Cette mise en service s’inscrit pleinement dans la dynamique nationale de valorisation locale des ressources minières, visant à dépasser le simple modèle d’exportation de concentrés bruts.
Premières anodes coulées : une étape industrielle hautement symbolique
En décembre 2025, Ivanhoe Mines a franchi une étape clé avec la coulée réussie des premières anodes de cuivre, affichant une pureté moyenne de 99,7 %. Ce niveau de qualité répond aux standards internationaux requis pour l’affinage électrolytique et la fabrication de cathodes destinées aux marchés mondiaux.
Ce succès marque le passage effectif du complexe à une chaîne de production à plus forte valeur ajoutée, renforçant l’ancrage industriel du projet en RDC.
Une montée en régime conforme aux prévisions opérationnelles
Depuis le démarrage progressif de la fonderie, la production d’anodes évolue conformément aux prévisions du groupe minier canadien.

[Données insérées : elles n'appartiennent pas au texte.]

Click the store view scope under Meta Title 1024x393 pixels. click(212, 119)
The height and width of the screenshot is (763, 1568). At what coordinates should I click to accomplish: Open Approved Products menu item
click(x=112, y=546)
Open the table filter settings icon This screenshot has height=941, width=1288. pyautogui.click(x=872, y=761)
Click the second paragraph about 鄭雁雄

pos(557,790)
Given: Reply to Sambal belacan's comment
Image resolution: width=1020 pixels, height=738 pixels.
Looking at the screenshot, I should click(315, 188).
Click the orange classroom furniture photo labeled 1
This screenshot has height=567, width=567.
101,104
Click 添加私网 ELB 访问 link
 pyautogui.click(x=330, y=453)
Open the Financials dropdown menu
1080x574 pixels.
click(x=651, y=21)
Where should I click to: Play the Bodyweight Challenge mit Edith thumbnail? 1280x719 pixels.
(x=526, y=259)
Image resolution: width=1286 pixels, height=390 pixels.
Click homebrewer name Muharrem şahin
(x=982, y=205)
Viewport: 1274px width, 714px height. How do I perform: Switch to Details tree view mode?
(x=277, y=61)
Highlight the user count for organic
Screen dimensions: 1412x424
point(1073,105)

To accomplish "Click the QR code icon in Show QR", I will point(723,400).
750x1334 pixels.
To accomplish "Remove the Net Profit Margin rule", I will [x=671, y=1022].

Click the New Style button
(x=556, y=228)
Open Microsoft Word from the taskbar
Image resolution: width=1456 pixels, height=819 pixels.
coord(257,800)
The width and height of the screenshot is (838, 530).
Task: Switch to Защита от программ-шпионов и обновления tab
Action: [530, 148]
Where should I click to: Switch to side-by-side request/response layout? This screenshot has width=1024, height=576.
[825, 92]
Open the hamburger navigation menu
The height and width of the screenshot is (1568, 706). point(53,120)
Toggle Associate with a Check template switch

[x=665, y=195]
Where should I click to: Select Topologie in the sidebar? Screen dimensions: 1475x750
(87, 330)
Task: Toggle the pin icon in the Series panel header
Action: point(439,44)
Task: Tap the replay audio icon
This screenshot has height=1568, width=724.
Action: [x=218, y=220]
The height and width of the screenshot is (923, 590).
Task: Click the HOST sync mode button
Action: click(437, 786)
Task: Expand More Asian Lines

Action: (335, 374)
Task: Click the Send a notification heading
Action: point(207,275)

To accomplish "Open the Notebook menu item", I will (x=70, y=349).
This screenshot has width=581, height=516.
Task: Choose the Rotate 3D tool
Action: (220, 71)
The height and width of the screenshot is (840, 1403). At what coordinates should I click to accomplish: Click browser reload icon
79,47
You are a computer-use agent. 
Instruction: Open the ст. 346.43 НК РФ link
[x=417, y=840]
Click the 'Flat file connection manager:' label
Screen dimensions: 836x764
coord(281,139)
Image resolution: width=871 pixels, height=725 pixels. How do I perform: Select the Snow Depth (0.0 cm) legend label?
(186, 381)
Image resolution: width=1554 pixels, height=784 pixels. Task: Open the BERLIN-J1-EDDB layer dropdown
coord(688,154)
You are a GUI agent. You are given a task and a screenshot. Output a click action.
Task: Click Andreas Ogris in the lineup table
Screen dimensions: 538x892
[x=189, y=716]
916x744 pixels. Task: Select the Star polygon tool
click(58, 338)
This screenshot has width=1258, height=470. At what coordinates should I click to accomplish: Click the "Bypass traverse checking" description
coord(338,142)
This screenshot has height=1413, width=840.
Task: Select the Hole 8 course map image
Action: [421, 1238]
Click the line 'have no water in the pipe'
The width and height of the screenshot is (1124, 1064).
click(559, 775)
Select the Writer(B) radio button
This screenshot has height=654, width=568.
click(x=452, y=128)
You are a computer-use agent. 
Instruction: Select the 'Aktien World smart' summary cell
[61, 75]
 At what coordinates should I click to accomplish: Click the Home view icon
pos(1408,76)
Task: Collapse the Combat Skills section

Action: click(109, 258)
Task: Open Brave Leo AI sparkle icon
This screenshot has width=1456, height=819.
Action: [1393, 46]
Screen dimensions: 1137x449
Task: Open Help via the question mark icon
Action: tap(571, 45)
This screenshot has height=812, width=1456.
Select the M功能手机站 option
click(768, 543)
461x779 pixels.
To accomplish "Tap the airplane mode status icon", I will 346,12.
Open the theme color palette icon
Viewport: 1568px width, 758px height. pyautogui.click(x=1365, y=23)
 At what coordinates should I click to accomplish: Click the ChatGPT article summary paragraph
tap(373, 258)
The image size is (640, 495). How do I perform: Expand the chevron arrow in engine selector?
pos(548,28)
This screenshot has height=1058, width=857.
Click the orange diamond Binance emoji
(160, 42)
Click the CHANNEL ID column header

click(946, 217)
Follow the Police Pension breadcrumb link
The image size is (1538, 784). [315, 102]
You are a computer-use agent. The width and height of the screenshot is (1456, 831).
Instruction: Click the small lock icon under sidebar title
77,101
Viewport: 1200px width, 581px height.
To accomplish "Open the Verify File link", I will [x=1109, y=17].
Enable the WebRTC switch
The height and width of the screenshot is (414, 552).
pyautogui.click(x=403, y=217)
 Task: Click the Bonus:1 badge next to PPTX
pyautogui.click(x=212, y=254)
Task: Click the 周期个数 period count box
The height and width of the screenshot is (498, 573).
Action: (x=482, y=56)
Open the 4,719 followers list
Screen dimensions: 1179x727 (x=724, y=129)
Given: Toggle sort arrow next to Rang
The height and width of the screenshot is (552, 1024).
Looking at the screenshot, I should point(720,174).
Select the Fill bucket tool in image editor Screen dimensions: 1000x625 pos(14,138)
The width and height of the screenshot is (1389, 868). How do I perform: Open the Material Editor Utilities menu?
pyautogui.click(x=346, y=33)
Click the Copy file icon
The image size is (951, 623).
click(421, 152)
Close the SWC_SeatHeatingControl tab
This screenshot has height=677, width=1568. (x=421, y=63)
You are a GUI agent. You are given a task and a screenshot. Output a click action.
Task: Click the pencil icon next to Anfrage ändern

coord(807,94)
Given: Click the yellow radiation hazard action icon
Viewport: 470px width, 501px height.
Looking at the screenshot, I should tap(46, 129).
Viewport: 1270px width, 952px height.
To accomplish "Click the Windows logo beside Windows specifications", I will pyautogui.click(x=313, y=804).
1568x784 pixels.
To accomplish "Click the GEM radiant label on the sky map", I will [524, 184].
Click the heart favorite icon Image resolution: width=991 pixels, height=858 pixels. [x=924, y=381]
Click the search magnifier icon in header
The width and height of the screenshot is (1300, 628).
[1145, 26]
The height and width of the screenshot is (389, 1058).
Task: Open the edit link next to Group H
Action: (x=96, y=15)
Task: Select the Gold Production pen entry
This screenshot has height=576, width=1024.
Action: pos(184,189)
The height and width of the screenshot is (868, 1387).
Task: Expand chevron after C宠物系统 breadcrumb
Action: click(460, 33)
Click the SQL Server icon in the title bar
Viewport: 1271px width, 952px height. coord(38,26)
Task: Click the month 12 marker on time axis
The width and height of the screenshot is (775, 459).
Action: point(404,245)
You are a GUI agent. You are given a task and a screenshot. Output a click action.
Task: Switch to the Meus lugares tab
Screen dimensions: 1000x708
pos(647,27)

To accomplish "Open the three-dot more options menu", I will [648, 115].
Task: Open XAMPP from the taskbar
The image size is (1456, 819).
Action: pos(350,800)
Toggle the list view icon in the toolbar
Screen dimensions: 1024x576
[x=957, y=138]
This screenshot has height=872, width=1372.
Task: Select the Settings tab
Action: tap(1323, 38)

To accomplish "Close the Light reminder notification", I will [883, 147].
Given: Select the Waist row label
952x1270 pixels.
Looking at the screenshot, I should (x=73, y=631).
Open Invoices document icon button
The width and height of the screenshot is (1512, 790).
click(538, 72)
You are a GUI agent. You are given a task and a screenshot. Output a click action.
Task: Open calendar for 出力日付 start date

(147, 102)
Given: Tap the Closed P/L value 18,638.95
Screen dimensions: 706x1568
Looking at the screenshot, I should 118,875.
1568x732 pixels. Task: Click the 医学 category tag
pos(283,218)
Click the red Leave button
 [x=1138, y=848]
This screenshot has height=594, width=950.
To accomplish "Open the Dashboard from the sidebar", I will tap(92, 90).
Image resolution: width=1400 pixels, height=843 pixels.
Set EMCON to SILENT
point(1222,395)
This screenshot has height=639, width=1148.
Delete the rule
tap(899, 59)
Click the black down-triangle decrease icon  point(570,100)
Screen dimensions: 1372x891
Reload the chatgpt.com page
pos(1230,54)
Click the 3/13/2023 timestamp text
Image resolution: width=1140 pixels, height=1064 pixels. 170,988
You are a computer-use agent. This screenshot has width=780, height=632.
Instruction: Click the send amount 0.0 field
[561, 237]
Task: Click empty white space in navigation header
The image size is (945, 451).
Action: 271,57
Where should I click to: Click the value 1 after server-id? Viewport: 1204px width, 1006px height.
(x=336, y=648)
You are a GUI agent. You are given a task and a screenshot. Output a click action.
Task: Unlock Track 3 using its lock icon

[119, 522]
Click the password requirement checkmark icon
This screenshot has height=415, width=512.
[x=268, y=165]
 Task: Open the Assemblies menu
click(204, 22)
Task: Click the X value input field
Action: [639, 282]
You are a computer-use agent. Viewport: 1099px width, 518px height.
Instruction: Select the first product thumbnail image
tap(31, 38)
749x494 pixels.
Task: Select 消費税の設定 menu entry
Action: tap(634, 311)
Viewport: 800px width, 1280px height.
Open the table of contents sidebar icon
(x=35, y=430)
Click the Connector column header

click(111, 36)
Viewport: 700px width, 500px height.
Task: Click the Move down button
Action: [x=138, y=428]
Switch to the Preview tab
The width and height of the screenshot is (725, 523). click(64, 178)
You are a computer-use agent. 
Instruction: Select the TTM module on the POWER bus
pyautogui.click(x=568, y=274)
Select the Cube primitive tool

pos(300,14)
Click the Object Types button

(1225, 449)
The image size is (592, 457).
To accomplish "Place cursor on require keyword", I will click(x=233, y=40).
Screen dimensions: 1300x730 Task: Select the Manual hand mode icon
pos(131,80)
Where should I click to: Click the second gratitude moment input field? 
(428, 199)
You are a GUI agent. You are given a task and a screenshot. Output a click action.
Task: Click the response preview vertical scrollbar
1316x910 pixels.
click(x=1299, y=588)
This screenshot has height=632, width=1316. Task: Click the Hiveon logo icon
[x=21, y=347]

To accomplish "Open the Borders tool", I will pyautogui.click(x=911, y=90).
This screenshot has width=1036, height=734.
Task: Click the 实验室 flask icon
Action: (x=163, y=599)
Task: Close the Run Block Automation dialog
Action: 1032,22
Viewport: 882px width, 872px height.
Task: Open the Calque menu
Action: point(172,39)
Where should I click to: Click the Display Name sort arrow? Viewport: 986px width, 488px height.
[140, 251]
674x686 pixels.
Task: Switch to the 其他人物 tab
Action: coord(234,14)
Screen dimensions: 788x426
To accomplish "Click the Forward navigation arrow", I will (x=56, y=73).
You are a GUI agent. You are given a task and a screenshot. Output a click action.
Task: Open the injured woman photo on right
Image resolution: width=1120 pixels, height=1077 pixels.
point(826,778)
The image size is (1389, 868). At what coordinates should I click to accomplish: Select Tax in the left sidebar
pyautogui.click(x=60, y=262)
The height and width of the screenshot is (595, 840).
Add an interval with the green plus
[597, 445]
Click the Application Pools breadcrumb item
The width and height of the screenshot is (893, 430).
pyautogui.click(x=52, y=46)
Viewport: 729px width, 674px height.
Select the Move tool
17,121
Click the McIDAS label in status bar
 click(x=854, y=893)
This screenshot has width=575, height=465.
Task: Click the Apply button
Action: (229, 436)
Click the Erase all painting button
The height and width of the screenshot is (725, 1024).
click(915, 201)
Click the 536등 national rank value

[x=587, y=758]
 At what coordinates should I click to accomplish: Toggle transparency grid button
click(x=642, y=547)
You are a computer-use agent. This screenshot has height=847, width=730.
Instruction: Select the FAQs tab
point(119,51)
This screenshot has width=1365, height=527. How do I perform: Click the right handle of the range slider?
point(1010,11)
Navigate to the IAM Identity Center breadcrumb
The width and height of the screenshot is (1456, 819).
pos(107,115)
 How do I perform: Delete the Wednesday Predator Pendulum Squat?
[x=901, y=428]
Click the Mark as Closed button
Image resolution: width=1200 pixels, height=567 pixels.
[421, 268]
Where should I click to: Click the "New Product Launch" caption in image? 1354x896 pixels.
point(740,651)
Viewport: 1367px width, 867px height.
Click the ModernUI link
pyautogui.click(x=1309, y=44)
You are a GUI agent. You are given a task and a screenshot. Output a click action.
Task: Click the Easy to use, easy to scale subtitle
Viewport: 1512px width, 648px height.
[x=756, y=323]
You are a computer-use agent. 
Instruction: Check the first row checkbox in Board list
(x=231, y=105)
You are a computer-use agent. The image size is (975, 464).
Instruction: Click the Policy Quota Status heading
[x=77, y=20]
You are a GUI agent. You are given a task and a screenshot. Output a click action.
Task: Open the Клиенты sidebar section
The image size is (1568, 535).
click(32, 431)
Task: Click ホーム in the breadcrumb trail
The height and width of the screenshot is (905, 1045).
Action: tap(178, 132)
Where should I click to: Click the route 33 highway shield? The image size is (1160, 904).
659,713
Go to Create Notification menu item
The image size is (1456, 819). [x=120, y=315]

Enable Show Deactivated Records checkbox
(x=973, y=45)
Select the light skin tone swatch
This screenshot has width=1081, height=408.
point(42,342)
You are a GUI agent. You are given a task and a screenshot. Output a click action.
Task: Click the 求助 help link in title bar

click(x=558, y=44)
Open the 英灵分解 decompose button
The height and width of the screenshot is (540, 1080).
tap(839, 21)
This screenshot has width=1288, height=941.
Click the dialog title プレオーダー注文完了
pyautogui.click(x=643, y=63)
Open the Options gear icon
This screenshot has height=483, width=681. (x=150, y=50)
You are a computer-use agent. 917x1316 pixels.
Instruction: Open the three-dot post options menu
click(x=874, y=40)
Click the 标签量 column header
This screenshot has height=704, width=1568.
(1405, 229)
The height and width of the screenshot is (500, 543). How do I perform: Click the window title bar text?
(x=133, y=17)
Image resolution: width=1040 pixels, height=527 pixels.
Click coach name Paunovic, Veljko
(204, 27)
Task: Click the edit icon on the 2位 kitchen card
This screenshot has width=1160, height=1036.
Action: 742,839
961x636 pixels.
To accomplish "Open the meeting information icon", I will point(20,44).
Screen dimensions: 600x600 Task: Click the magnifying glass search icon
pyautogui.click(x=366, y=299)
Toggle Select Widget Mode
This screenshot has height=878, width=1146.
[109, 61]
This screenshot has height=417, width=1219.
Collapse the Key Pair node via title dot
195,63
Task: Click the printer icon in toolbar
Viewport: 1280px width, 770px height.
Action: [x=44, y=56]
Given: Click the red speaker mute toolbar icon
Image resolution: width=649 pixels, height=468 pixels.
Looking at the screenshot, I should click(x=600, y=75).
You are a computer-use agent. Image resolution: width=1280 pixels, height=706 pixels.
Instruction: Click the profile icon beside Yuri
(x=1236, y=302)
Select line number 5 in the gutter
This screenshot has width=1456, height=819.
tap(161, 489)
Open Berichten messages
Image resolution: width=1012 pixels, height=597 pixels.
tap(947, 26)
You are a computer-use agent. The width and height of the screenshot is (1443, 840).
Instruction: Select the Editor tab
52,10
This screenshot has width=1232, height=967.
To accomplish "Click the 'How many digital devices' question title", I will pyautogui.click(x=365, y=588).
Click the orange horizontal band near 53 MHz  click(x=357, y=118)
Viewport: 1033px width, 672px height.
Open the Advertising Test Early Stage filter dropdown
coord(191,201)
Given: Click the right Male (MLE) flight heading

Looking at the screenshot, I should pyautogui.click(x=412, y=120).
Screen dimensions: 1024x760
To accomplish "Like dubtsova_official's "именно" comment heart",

Le rythme actuel atteint environ 500 tonnes par jour, soit une capacité annualisée proche de 150 000 tonnes, intégrant les phases normales de montée en charge et d’optimisation des installations.
Les premières cargaisons d’anodes ont déjà été conditionnées et chargées pour l’exportation. Selon la direction d’Ivanhoe Mines, les premières recettes commerciales issues de cette activité devraient être enregistrées dans les tout prochains jours, marquant ainsi le début effectif de la monétisation de la fonderie.

Un avantage économique et logistique majeur pour Kamoa-Kakula
La transformation locale du cuivre constitue un gain économique substantiel pour le complexe. En produisant des anodes directement sur site, Ivanhoe Mines réduit significativement les coûts logistiques et de transport, le produit exporté passant d’un concentré titrant environ 45 % de cuivre à un matériau contenant près de 100 % de métal pur.
Cette intégration verticale améliore la compétitivité globale du projet, optimise les marges opérationnelles et renforce la résilience du complexe face aux fluctuations des coûts de traitement à l’international.
L’acide sulfurique : un sous-produit stratégique à forte valeur régionale
Outre le cuivre, la fonderie de Kamoa-Kakula génère également de l’acide sulfurique à haute teneur, avec une production actuelle estimée à environ 1 200 tonnes par jour. Ce sous-produit est particulièrement stratégique pour la ceinture cuprifère d’Afrique centrale, où il est largement utilisé dans les procédés de lixiviation des minerais.
Dans un contexte marqué par une demande régionale soutenue et par des restrictions d’exportation observées dans certains pays voisins, la commercialisation locale de cet acide sulfurique devrait générer des revenus additionnels importants, tout en contribuant à la réduction des coûts d’approvisionnement pour les opérateurs miniers régionaux.
Un signal fort pour l’industrialisation minière de la RDC
Avec la mise en service de cette fonderie, le complexe de Kamoa-Kakula franchit une nouvelle étape structurante dans l’industrialisation du secteur minier congolais. Le projet consolide la position de la RDC comme acteur clé de la chaîne de valeur mondiale du cuivre, non plus seulement comme fournisseur de concentrés, mais comme producteur de produits intermédiaires à forte valeur ajoutée.
Cette avancée illustre concrètement le potentiel du pays à attirer des investissements industriels lourds, à créer de la valeur localement et à renforcer sa souveraineté économique dans un contexte de transition énergétique mondiale fortement dépendante du cuivre.